De modo que su identidad estaba a salvo... aun así Kylar no pensaba distraerse. Había ido demasiado lejos y demasiado deprisa, y había sacrificado demasiado, con un solo propósito.

—¿Qué sabéis de Logan?

Mama K y Agon se miraron.

—Está muerto —respondió la antigua cortesana.

—No lo está —replicó Kylar.

—La mejor información que tenemos...

—No lo está. Jarl fue hasta Caernarvon solo para contármelo.

—Kylar —explicó Mama K—, los khalidoranos se enteraron ayer de quién era Logan. Por lo que sabemos, o lo mató otro recluso por ello o él mismo se tiró por el agujero para evitar la suerte que le había reservado el rey dios.

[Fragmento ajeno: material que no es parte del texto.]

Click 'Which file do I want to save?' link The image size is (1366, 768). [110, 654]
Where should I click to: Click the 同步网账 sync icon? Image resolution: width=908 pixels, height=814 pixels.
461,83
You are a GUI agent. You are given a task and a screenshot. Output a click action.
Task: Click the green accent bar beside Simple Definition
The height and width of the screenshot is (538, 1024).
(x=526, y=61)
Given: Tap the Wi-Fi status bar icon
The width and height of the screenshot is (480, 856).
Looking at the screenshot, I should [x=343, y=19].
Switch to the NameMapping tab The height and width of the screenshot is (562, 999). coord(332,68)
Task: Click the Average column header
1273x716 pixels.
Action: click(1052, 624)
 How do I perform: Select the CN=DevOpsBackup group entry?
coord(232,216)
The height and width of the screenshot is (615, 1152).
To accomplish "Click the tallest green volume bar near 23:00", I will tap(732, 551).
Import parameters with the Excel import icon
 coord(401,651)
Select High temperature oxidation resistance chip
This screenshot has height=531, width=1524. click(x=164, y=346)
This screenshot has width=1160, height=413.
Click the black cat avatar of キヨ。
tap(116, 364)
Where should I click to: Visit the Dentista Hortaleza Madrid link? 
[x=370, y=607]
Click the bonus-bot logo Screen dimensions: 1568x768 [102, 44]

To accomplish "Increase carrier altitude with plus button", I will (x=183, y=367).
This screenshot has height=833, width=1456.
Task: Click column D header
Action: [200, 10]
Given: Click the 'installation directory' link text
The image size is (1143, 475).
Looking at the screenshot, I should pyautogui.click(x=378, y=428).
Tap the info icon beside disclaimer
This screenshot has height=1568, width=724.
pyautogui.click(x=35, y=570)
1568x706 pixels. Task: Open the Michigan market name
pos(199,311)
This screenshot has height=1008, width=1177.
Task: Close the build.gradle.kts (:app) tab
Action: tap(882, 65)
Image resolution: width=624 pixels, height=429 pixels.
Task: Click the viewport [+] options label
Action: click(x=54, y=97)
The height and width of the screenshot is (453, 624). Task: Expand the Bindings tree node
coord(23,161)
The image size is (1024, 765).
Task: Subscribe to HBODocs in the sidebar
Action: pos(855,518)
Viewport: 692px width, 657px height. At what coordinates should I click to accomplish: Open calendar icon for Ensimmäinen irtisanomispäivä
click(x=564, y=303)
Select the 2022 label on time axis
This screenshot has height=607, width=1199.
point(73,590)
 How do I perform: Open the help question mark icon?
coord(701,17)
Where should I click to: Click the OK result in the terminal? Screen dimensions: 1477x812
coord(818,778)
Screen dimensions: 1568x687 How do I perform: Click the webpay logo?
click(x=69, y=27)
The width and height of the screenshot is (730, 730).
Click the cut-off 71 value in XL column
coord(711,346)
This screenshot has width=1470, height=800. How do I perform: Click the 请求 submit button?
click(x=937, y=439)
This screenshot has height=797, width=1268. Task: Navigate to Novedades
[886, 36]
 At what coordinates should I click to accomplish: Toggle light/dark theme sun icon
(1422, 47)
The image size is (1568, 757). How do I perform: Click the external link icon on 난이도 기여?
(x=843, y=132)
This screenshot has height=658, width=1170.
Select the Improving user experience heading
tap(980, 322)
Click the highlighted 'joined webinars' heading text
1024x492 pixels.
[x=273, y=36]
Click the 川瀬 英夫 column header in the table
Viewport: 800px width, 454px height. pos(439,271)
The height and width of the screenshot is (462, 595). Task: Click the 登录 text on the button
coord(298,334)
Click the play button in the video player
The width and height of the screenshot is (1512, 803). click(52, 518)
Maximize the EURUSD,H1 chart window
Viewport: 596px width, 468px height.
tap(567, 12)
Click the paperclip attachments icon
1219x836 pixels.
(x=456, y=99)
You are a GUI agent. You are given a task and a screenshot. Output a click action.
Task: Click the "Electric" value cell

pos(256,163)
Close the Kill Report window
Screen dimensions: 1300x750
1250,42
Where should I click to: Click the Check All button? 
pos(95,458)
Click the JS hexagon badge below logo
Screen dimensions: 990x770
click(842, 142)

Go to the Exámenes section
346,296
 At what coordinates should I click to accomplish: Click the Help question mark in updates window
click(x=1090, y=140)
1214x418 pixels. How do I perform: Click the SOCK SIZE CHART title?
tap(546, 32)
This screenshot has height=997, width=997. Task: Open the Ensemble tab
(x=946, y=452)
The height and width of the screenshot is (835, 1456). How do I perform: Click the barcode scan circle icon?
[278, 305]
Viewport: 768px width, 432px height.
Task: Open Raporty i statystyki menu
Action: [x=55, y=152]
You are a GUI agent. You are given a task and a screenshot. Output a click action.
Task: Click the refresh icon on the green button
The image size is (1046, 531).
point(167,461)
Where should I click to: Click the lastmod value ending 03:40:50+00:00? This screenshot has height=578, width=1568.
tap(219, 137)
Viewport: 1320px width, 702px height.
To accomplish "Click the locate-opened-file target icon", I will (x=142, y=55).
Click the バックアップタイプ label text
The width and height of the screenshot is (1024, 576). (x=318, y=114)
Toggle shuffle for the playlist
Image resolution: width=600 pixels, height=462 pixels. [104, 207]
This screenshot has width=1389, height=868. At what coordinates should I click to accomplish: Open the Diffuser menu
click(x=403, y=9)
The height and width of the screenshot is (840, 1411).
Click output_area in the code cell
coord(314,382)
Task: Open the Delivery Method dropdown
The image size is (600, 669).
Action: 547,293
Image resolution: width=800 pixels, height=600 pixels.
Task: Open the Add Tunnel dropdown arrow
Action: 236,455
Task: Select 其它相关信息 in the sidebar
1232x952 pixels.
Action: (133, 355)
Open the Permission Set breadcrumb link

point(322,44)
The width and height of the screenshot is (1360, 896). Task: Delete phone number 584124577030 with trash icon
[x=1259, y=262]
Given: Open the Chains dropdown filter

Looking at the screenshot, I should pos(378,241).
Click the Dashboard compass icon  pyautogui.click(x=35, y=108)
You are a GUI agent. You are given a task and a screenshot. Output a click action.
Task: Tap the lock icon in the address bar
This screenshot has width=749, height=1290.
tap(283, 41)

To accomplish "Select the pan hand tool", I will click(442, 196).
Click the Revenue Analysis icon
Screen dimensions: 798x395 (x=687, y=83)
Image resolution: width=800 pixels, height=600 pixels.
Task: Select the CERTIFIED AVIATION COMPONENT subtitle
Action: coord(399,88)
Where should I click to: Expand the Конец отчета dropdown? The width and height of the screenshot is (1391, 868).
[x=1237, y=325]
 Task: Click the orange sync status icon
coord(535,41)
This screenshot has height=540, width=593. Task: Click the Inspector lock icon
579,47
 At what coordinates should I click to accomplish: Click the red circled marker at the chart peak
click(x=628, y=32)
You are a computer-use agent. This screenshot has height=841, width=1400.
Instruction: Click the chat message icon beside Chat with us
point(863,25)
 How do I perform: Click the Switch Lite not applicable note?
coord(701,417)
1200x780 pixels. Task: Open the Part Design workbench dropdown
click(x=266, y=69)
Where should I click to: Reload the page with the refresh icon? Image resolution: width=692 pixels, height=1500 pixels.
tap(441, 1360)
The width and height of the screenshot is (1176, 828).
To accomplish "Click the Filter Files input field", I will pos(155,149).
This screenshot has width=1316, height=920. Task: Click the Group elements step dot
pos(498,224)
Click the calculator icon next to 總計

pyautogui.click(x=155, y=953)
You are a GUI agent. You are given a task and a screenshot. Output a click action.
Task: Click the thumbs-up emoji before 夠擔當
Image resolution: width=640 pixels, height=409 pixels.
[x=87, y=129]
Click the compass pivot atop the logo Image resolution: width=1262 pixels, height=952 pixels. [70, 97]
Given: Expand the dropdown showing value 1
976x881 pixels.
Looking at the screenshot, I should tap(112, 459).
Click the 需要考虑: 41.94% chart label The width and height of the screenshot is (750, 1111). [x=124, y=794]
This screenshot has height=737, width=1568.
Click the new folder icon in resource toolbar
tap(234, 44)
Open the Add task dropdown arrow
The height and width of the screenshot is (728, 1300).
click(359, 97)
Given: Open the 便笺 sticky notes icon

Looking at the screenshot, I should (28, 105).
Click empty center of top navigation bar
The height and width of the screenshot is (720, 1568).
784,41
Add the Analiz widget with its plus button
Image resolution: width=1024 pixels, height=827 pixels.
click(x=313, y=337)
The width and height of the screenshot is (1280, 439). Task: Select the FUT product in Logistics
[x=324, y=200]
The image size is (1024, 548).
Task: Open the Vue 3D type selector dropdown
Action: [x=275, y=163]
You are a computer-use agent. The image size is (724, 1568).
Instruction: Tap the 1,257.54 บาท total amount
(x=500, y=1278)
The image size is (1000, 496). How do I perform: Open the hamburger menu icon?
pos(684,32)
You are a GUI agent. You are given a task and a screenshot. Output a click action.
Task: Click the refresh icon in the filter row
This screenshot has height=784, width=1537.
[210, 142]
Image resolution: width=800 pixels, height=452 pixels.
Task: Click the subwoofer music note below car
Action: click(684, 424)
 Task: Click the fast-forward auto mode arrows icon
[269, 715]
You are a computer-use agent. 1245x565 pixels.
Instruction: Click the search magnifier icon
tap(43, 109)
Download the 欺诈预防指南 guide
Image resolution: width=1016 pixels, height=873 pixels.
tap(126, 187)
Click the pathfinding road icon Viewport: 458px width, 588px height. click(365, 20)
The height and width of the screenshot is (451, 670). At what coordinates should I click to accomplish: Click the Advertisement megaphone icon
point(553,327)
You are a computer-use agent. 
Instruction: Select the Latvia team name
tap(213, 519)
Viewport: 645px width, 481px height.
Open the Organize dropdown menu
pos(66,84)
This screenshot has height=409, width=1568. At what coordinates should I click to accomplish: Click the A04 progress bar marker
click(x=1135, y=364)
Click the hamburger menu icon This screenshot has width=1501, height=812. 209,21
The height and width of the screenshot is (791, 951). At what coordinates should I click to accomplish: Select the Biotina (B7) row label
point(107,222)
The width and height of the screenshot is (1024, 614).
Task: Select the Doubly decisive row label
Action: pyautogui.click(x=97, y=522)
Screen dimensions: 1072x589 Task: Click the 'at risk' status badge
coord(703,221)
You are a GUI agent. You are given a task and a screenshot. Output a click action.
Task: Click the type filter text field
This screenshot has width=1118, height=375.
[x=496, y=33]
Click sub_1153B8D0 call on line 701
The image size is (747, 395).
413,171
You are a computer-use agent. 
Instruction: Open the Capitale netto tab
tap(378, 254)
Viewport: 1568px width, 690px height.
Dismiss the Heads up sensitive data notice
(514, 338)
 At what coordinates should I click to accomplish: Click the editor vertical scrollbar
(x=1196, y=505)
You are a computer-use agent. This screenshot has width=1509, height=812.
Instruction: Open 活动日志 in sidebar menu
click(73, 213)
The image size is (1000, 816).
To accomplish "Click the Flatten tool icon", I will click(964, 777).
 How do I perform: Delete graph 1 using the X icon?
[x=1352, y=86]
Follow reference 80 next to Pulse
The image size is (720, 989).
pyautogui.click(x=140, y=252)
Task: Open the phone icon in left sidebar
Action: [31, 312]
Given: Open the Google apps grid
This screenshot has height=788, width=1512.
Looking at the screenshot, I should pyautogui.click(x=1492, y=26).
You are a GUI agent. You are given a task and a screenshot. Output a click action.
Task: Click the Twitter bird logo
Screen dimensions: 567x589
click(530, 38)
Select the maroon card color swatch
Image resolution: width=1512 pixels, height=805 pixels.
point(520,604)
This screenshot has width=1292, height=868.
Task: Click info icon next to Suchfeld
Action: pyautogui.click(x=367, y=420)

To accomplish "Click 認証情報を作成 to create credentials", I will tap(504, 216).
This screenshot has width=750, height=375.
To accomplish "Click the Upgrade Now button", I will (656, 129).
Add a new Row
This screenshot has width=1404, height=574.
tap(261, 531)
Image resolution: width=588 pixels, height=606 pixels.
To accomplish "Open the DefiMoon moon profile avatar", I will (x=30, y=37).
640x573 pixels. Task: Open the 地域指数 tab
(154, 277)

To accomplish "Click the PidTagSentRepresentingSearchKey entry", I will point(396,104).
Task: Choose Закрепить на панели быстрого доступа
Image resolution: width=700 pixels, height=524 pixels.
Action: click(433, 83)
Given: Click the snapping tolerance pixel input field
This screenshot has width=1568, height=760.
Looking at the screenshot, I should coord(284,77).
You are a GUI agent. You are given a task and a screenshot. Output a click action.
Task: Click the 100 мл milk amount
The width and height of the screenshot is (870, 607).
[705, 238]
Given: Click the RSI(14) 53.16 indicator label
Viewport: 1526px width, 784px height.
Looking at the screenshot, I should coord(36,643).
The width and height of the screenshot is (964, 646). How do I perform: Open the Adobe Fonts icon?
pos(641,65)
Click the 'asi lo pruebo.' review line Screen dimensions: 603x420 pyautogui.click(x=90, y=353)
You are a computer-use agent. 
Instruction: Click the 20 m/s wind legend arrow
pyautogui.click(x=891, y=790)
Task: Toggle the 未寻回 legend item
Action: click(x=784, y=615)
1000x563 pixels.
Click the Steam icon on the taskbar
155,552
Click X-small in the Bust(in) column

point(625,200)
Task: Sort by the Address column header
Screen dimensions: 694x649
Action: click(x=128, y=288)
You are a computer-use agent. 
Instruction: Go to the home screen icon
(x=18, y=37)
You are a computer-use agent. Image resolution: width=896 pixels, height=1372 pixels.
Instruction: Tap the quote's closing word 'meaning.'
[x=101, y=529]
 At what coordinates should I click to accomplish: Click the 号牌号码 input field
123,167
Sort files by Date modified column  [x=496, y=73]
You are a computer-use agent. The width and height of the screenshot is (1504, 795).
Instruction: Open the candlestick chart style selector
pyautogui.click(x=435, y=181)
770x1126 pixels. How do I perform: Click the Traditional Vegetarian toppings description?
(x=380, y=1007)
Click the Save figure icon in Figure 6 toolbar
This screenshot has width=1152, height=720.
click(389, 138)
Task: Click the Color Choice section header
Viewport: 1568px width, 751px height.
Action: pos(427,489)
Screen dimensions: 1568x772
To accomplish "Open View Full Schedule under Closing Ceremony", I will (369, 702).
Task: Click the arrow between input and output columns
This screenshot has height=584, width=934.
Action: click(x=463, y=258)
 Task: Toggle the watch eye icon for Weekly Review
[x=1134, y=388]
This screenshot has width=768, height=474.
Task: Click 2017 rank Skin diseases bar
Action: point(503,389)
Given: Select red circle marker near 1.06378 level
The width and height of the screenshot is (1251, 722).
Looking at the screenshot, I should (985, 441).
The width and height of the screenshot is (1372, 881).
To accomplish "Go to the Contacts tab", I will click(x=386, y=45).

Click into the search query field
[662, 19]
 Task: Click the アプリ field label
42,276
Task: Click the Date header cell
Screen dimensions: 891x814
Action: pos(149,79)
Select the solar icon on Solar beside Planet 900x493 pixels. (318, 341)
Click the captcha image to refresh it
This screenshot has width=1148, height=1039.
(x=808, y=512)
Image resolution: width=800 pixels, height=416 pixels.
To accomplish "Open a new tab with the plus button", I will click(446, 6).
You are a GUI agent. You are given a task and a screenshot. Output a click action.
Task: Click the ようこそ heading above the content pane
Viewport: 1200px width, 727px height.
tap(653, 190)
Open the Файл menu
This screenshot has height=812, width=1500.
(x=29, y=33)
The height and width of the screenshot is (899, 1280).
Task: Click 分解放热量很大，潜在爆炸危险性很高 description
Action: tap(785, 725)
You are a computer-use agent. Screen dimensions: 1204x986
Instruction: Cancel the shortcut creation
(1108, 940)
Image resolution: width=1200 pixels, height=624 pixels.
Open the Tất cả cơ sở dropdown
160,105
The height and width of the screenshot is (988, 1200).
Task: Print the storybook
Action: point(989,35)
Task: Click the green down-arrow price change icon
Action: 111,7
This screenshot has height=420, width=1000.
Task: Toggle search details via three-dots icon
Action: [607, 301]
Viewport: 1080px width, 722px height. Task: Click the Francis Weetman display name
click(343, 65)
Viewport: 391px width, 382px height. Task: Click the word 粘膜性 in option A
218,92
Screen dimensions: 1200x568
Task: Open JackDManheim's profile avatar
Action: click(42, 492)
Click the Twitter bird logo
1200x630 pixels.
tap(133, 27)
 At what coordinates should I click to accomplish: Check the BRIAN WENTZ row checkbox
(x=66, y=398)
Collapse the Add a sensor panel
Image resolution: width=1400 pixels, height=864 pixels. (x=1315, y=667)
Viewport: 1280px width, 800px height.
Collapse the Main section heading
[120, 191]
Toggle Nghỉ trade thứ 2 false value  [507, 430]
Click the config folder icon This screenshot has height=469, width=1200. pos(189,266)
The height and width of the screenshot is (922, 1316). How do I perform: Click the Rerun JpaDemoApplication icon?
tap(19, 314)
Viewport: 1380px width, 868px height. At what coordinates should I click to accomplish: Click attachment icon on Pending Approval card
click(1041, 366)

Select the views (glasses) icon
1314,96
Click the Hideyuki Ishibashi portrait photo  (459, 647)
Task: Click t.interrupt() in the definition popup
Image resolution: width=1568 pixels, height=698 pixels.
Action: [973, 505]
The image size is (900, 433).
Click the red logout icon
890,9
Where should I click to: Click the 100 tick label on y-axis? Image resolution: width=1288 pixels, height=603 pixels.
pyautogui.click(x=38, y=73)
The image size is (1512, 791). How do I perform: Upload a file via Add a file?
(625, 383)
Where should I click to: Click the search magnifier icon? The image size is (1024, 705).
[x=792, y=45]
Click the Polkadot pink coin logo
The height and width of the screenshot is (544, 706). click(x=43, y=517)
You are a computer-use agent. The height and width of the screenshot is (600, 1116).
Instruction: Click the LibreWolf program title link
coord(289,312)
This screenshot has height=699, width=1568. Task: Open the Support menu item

—No me lo creo. —«¿Ayer? ¿Mientras yo dormía? ¿Estando tan cerca?»

—Lo siento —dijo Mama K.

Kylar se levantó y encontró un nuevo juego de ropa de camuflaje de ejecutor doblada al pie de la cama. Empezó a vestirse.

—Kylar... —dijo Mama K.

No le hizo caso.

—Hijo —intervino Agon—, es hora de abrir los ojos. A nadie le gusta que Logan haya muerto. Era como un hijo para mí. No puedes traerlo de vuelta, pero puedes hacer otras cosas que no están al alcance de nadie más.